3. Don't block the mirror. Try not to obstruct the view of others.
4. Always carry a towel. Wipe your sweat off benches you've used.
5. Don't hog the drinking fountain. Before you fill your bottle, let everyone in line get a drink.
6. Secure dumbbells. Cross them or stand them upright between sets so they don't roll onto someone's toes.
7. Don't drop your weights. Instead, place them on the floor when you're finished with a set.
8. Put weights back where they belong. Clear all weight plates off barbells and machines, and return dumbbells to their designated spot on the rack. Don't stick the 10-pounders where the 40-pounders go.

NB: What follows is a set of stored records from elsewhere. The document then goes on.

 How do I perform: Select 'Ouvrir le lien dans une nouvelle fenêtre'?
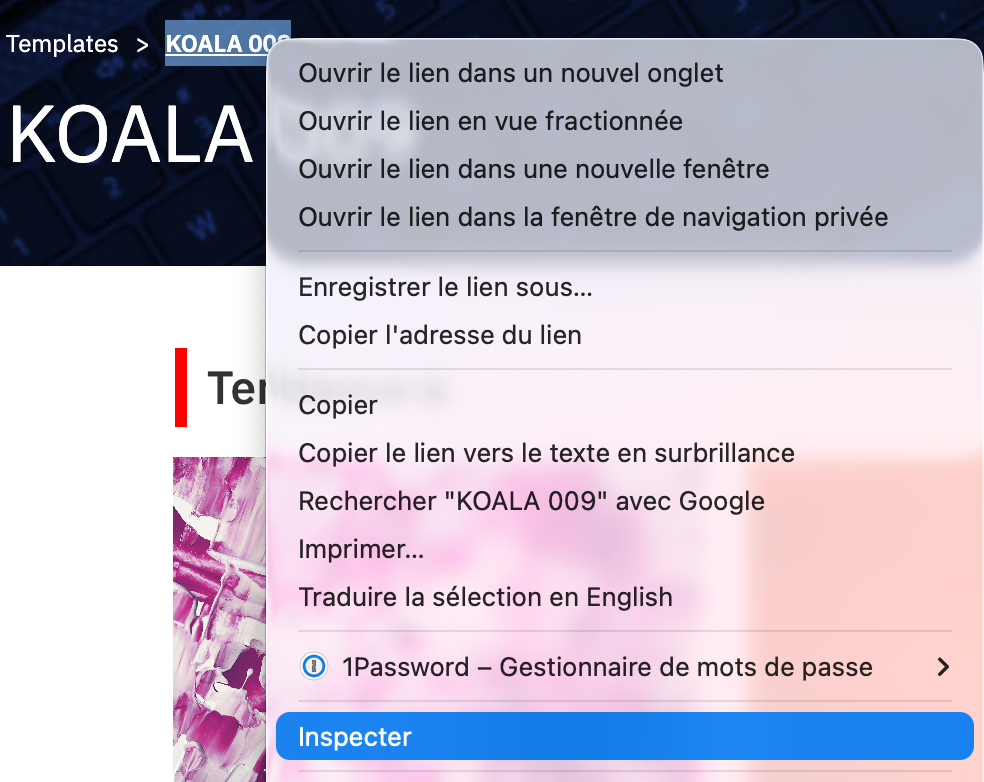click(534, 169)
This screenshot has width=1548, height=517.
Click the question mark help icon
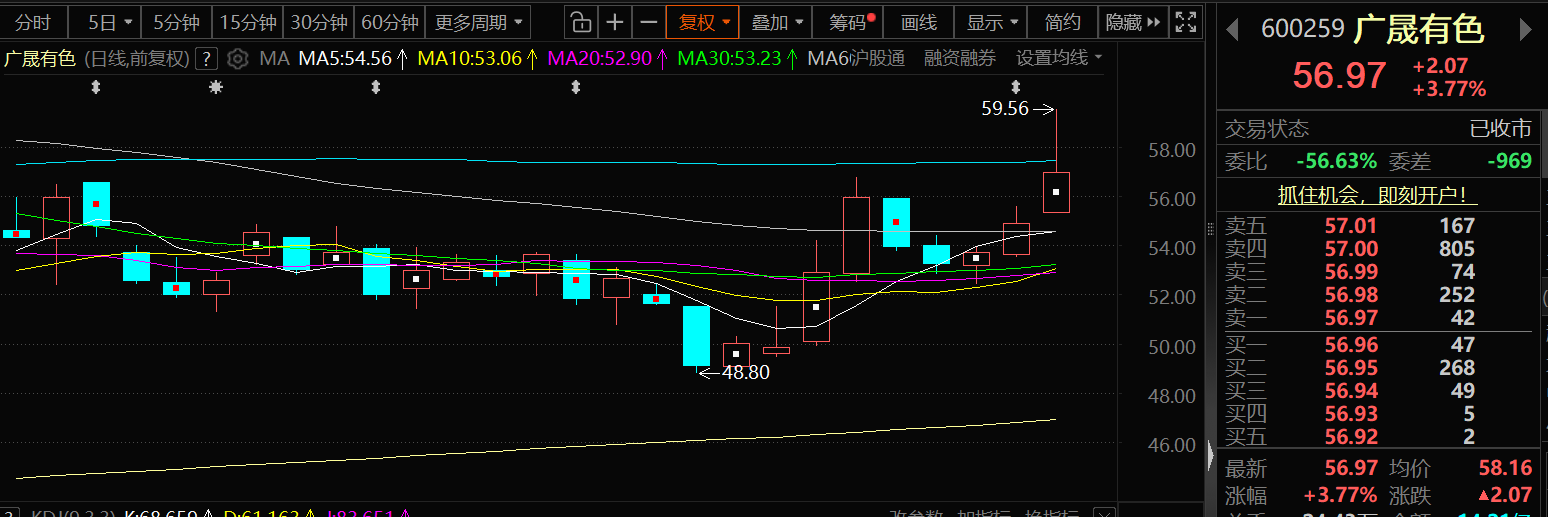click(x=206, y=59)
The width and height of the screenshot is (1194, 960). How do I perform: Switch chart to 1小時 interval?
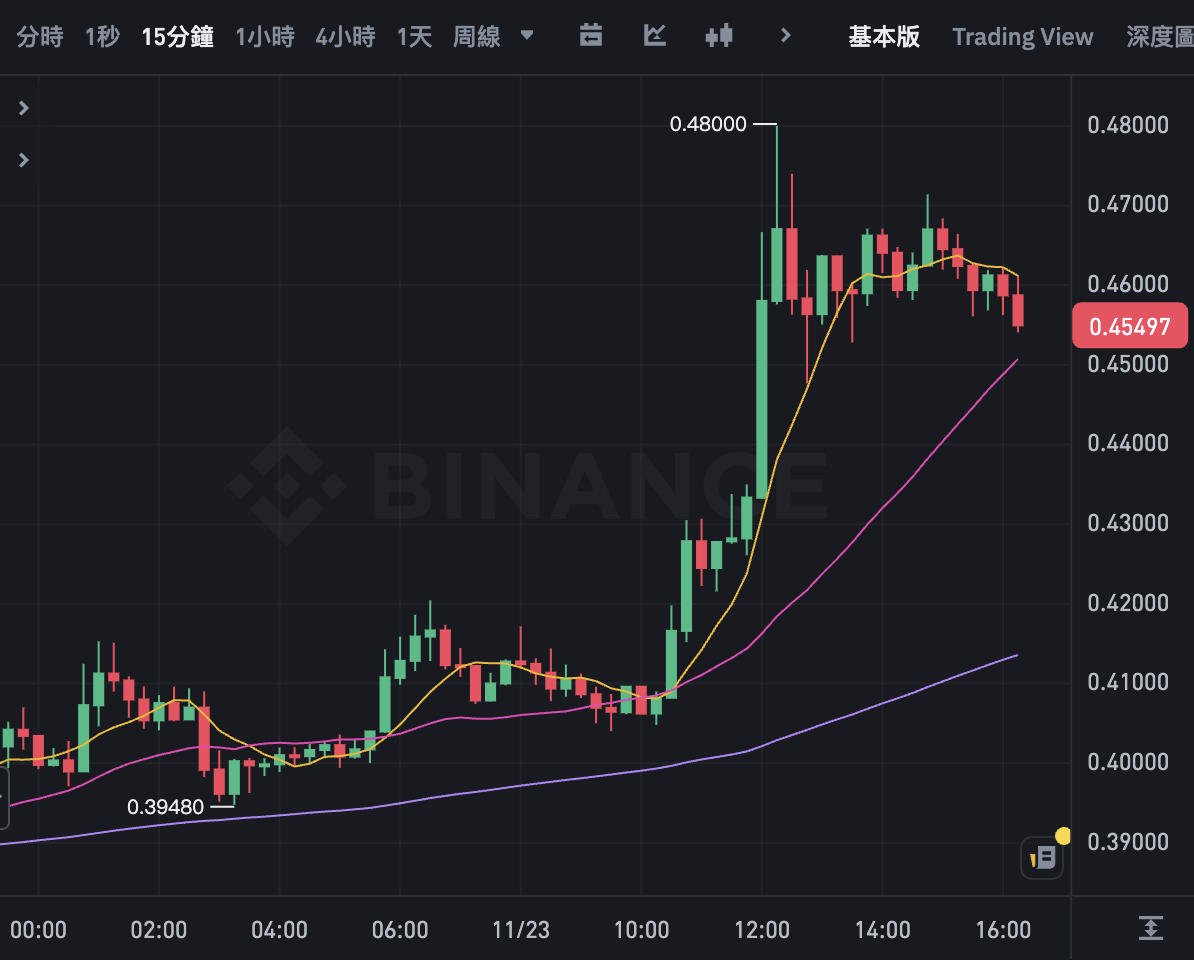265,37

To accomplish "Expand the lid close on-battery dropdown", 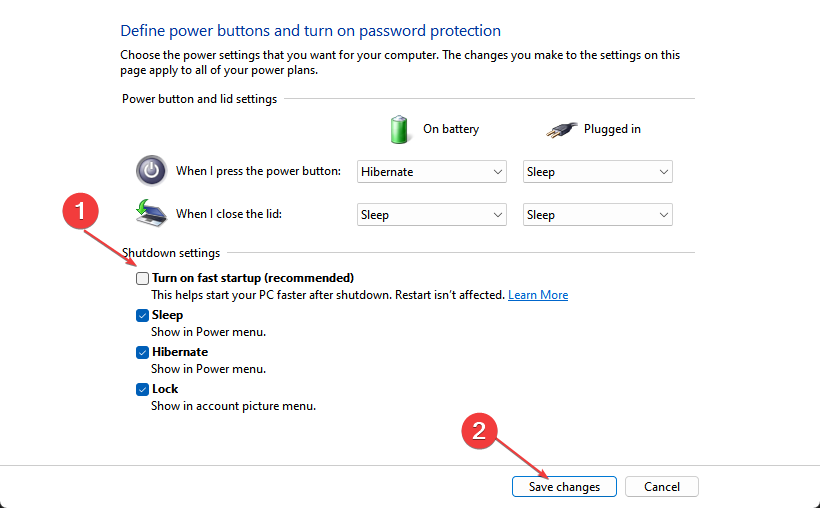I will 432,215.
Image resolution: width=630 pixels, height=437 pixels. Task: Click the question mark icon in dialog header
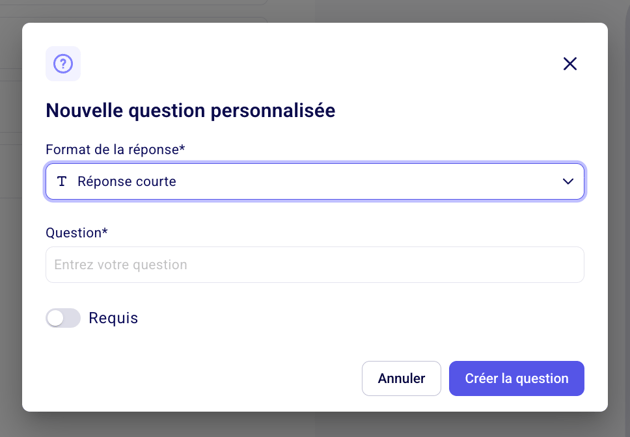[63, 64]
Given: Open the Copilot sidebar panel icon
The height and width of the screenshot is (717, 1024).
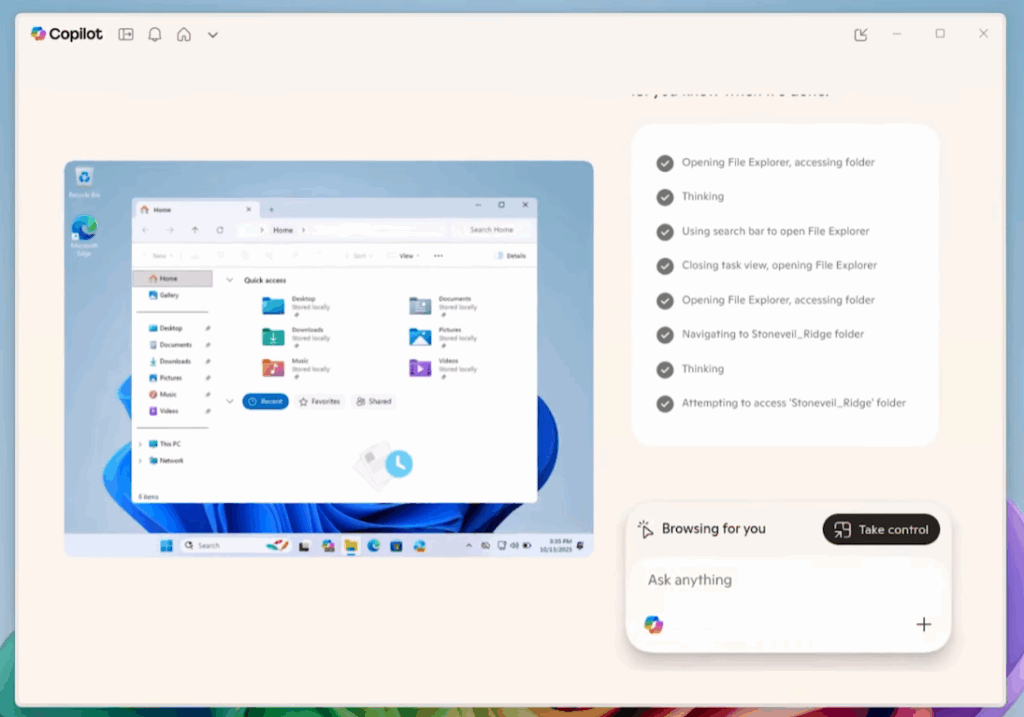Looking at the screenshot, I should (126, 34).
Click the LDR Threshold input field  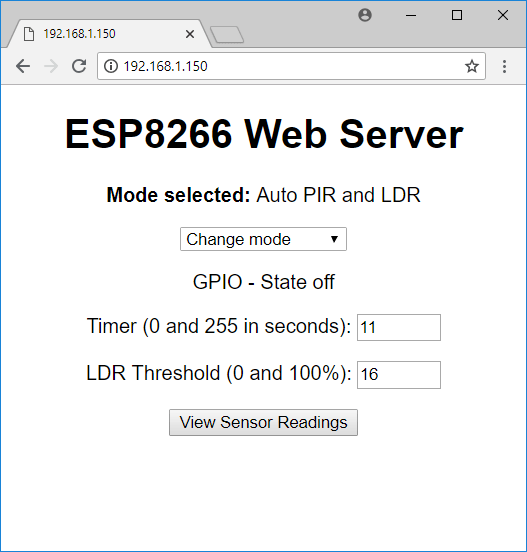pos(399,375)
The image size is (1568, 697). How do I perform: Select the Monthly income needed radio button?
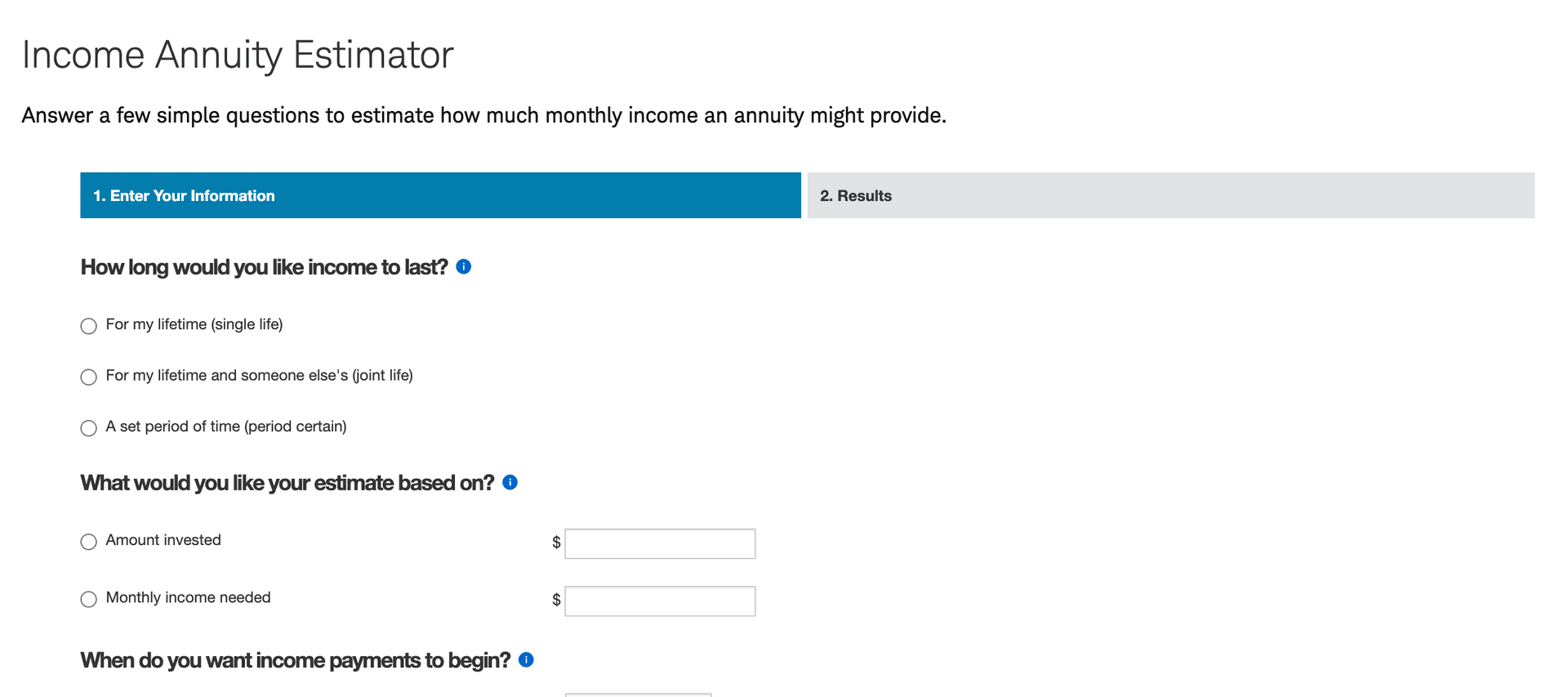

9. Don't tote a gym bag around.
4 Toning Tips
Simple strategies for getting the most out of strength training
Lift like you mean it. If you can do the maximum number of suggested reps (usually 10-12) without feeling fatigued, add pounds (10-15 percent at a time). If you can't complete the minimum number of suggested reps (usually 8), reduce the weight in 10 percent increments until you can. Your last 1 or 2 reps should always feel tough, but doable.
Balance your body. To head off injuries, create a more symmetrical look and ensure you have strength for your favorite activities, do exercises for opposing muscle groups. During your weekly routines, if you work the quads, for example, do exercises for your hamstrings as well. The same applies for the biceps and triceps, chest and back and lower back and abs.
Try mixing things up more often. According to a study published in the Journal of Strength and Conditioning Research, subjects who varied the number of sets and reps from workout to workout saw greater strength gains over 12 weeks than those who made monthly tweaks.
Blast calories with circuits. Do one set of each move in your workout, without resting between exercises. Repeat the circuit once or twice and you'll burn up to 300 calories in half an hour as opposed to 150 from a typical weight routine.
Precautions you should be aware of before strength training.
Pay careful attention to form Good form is essential for maximum results and for injury prevention. Lower the resistance or do fewer reps if you can't maintain proper alignment or you're using momentum to move the weight.
Get enough rest The more intensely you train, the more recovery time you need; rest 48 hours between workouts. Overstressing your muscles could slow your progress or, even worse, cause an injury. If you're still sore after a day off, rest another day or two before hitting the weights.
Stop if you feel pain Your muscles should feel challenged by the final rep, but you shouldn't feel any pain in your joints.